Jugend dirigiert: Die erste Dirigierklasse gibt ein Konzert

Wie klingt es, wenn 14-Jährige ein großes Orchester dirigieren? Am Sonntag ist es beim Jugend-Sinfoniekonzert in Dahlem zu hören.

Von Ronja Ringelstein

Nur ganz kleine Bewegungen mit Hand und Armen macht der Junge, der da vorne auf dem Podest steht. Konzentriert blickt er auf das Orchester, das sich in der Schulkantine zur Probe versammelt hat. Die Haltung des Jungen ist noch ein wenig steif – das große In-der-Luft-Herumgerühre, das man von anderen Dirigenten kennt, scheint nicht sein Stil zu sein.

Aber Wanish Shrestha ist auch erst 14 Jahre alt und gar kein echter Dirigent. Schüchtern wirkt er, aber entschlossen – er will es unbedingt machen: Am Sonntag wird er beim Jugend-Sinfoniekonzert der Freien Schule Anne-Sophie in Zehlendorf dem 80-köpfigen Orchester der Jungen Philharmonie Berlin den Takt vorgeben. Die Freie Schule Anne-Sophie ist eine im Jahr 2012 von der Würth-Gruppe gegründete private Ganztagsschule.

Sieben Schüler werden am Sonntag Dirigenten sein

Wanish ist dort Schüler der ersten Dirigierklasse Deutschlands und sein Musiklehrer Alexander Saier ist stolz, dass er sieben der Kinder dazu bewegen konnte, öffentlich als Dirigenten aufzutreten. Zusammen mit Marcus Merkel, dem Chefdirigenten und Gründer der Jungen Philharmonie Berlin, werden die sieben Schüler am Sonntag Werke von Mozart über Brahms bis Tschaikowsky spielen. Über ein Jahr haben sich die Schüler auf das Konzert vorbereitet.

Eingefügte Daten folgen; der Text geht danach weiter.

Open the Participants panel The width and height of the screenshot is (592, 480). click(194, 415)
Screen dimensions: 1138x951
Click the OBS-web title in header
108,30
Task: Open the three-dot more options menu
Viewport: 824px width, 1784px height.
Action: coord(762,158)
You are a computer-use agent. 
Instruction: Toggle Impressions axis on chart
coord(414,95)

Für Wanish wird es das erste Mal sein, dass er vor Publikum dirigiert, dabei war die Musik eigentlich nie sein Gebiet. „Vor dem Projekt hatte ich mit Musik nicht viel zu tun, ich konnte nicht einmal wirklich Noten lesen“, erzählt er und wirkt sehr zurückhaltend.

Aufgeregt sei er nur ein bisschen. Er habe viel geübt. Besonders schwierig finde er es aber, in seinen Bewegungen beim Dirigieren ganz genau zu sein. Aber das müsse er auch gar nicht sein, meint sein Musiklehrer. „Bei diesem Konzert geht es nicht um musikalische Perfektion“, sagt Saier.

Die Schüler sollen etwas fürs Leben lernen: Selbstvertrauen

Bei der Probe in der Schulkantine – Wanish steht als Dirigent direkt vor der Theke, wo sonst im Schulalltag das Essen ausgegeben wird – ermutigt Saier seinen Schüler aber trotzdem, noch mehr aus sich herauszukommen und noch mehr Einsatz zu zeigen. „Dirigieren ist nonverbale Kommunikation. Ich zeige Wanish, wie er stehen muss, wie er atmen muss, wie er Gestik und Mimik beherrscht, damit andere ihm und seiner Idee folgen“, erklärt Saier.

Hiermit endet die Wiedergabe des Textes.